June 26, 2015 / 2:49 PM / in 4 years

Ad executives cautious about growth, gear up for contract battle

CANNES (Reuters) - (This version of the story corrects figures on Publicis contract wins, paragraph 13)

Sir Martin Sorrell, Chief Executive Officer of WPP, gestures during the session 'The BBC World Debate: A Richer World, but for Whom?' in the Swiss mountain resort of Davos January 23, 2015. REUTERS/Ruben Sprich

The reluctance of big companies to spend at a time of lacklustre global growth and fewer major sporting events this year are dampening demand for advertising, said the chief executives of two leading ad agencies.

In separate interviews on Friday, Martin Sorrell of WPP (WPP.L) and Maurice Levy of Publicis (PUBP.PA) sounded cautious about the prospects for the advertising market, citing a lack of vibrancy in the U.S economy, weakness in Brazil, Russia and China, and Europe’s continued fragility.

“There is a lot of uncertainty,” Levy told Reuters. “Companies have cash to spend but are not in the mood to do so, and consumers are not feeling confident either.”

Research firm Zenith Optimedia, owned by Publicis, recently cut its growth forecast for the global advertising market to 4.2 percent down from 4.9 percent earlier this year.

For his part, Sorrell said that the major companies served by WPP agencies such as Ogilvy and Mather and Group M were very focused on cost controls, sometimes to the detriment of long-term investment in their brands and products.

“Business is tough. Clients are very demanding in an environment where top-line growth is lower than it was before the financial crisis began,” he said.


Against that backdrop, the world’s top six ad agencies face upheaval because an unprecedented $27 billion in media buying and planning contracts are up for review in the coming months at companies including Coca-Cola (KO.N), Procter and Gamble (PG.N) and L’Oreal (OREP.PA).

That is requiring them to defend some major contracts, while trying to steal others from rivals.

Morgan Stanley estimated that Publicis was the most exposed, with 1.7 percent of sales at risk and 2.5 percent of earnings per share. It is defending seven contracts including P&G, General Mills (GIS.N), Twenty-First Century Fox (FOXA.O) and Coca-Cola.

For WPP, about 1.1 percent of revenue and 1.6 percent of earnings per share are risk as it seeks to keep nine contracts including Volkswagen (VOWG_p.DE) and Unilever (ULVR.L).

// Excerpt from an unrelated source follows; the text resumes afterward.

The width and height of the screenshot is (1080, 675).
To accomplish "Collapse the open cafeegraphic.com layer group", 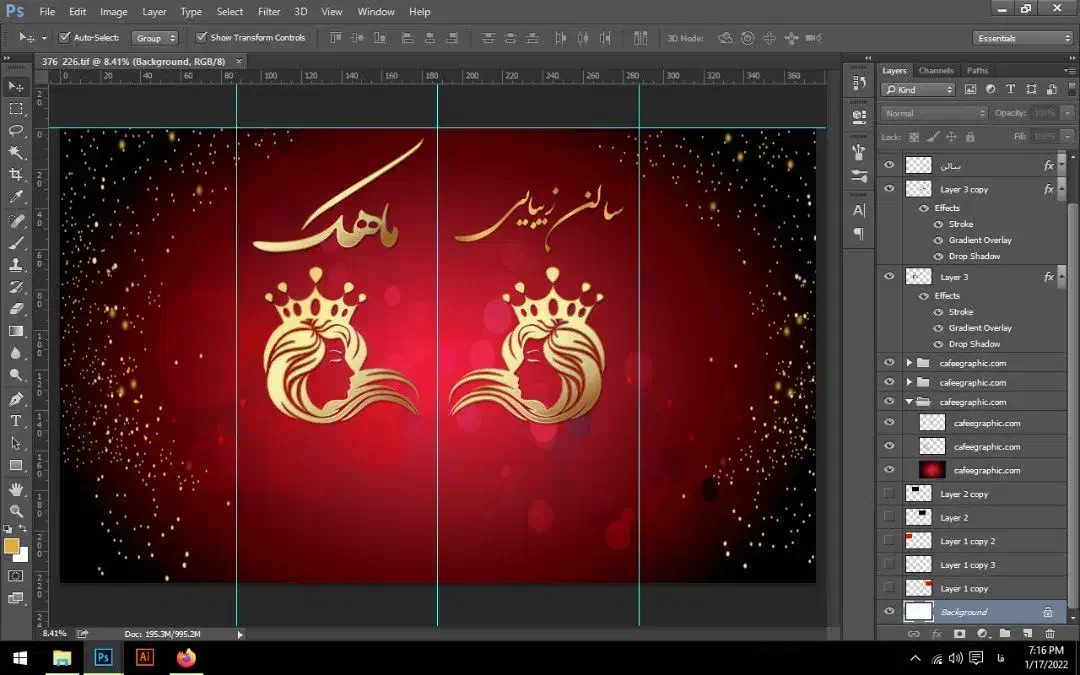I will point(909,402).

Both Sorrell and Levy claimed the reviews were an opportunity to win business, while acknowledging that the fees would be lower on the new deals than the old ones.

“The reviews are worrying for the agencies but their effects will also be felt on media owners because the price of ads will fall further,” Levy predicted, referring to TV broadcasters, print outlets, and radio.

Levy said Publicis had already won one contract with beauty products maker Coty (ULVR.L) with billings of $100 million and another with coffee specialist Keurig worth $150 million.

“If we lose all our current contracts and win none of the new ones we’re going for then our sales could drop 2 percent,” said Levy.

Maurice Levy, French advertising group Publicis Chief executive, arrives to attend the company's 2014 annual results presentation in Paris, February 12, 2015. REUTERS/Gonzalo Fuentes

“But if we defend everything and win all the new ones, then they could go up as much as 3 percent.”

Sorrell said that WPP’s plan was to stress its technology and data expertise in pitches to clients. WPP has made a big bet on data with its Kantar unit, which Sorrell argues offers a competitive advantage although a lower margin business.

“We are differentiated from our competitors and that will help in the reviews,” he said.